To determine the prevalence of the metabolic syndrome and its components, as defined by the National Cholesterol Education Program Adult Treatment Panel (NCEP ATP)-III criteria and the most recent unified criteria (with standard and low thresholds for abdominal obesity), in Canadian adults, Natalie Riediger and Ian Clara (University of Manitoba, Canada) used data from cycle one (2007-2009) of the Canadian Health Measures Survey. They included data for respondents aged 18 years and older, and for whom fasting blood samples were available.
Overall, the prevalence of the metabolic syndrome in the Canadian population was 19.1%.
Age was the strongest predictor of the metabolic syndrome, with 17% of participants aged 18-39 years having the metabolic syndrome compared with 39% of those aged 70-79 years. Prevalence was also higher in women than in men (20.5% vs 17.8%), but this finding was not statistically significant.
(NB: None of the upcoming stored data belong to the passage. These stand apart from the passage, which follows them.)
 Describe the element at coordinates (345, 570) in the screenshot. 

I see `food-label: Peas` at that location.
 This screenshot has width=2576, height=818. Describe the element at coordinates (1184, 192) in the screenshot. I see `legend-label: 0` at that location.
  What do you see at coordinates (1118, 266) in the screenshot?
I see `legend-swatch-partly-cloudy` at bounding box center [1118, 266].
The researchers found that the most common combination of components among participants who met three of the criteria for the metabolic syndrome was abdominal obesity, low HDL cholesterol, and hypertriglyceridemia. Indeed, these three components were present in 30.4% of all individuals with the metabolic syndrome.
Individually, abdominal obesity was the most common component of the syndrome, with 35% of the population meeting this criterion. Abdominal obesity was more prevalent among women than men (40.0% vs 29.1%, respectively).
Men were more likely to have elevated fasting glucose levels than women (18.9% vs 13.6%, respectively), as well as hypertriglyceridemia (29% vs 20%). Furthermore, higher levels of education and income were significantly associated with a lower prevalence of the metabolic syndrome, independent of age and gender.
Of note, the rates observed in this study were "no worse than those in Australia and are lower than those in the United States," say Riediger and Clara.
They conclude: "Greater efforts are needed to address poor lifestyle habits, particularly among younger adults and those of low socioeconomic status. Clinically, these results reiterate the importance of screening for other cardiovascular risk factors among those who meet any of the criteria for [the] metabolic syndrome."